## WHAT IS ASKED
Decide whether each statement agrees with the meeting notes below: (a) the meeting took place on Google Meet, (b) the group reached a concrete way forward on buffer upload, (c) Myles introduced the proposal on managing on-chip memory. For each, answer yes or no and quote the words of the notes that decide it.

# START OF EXCERPTED TEXT

GPU Web 2020 03 02

Chair: Corentin / Dean

Scribe: Ken / Austin

Location: Google Meet

Tentative agenda

Buffer upload
Keeping data on-chip
PR Burndown
Agenda for next meeting

TL;DR

Buffer upload
- Discussion on the amount of client state tracking for the different proposals.
- There will need to be an explicit release because there's no guarantee of when the JS GC will run.
- More discussion, basically we made progress on understanding the problem space but no concrete way forward yet.
Investigation: Managing on-chip memory
- Myles introduced the proposal to the group.
- Not an extension to increase the adoption of it and content getting faster for free on mobile.
- Concern that it is too limiting even for deferred renderers.

# END OF EXCERPTED TEXT
# START OF DATA PROVIDED

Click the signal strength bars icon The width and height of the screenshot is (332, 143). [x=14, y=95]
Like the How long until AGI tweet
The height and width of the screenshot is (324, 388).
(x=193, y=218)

# END OF DATA PROVIDED

## EXPECTED ANSWER
(a) Yes: "Location: Google Meet"
(b) No: "we made progress on understanding the problem space but no concrete way forward yet"
(c) Yes: "Myles introduced the proposal to the group."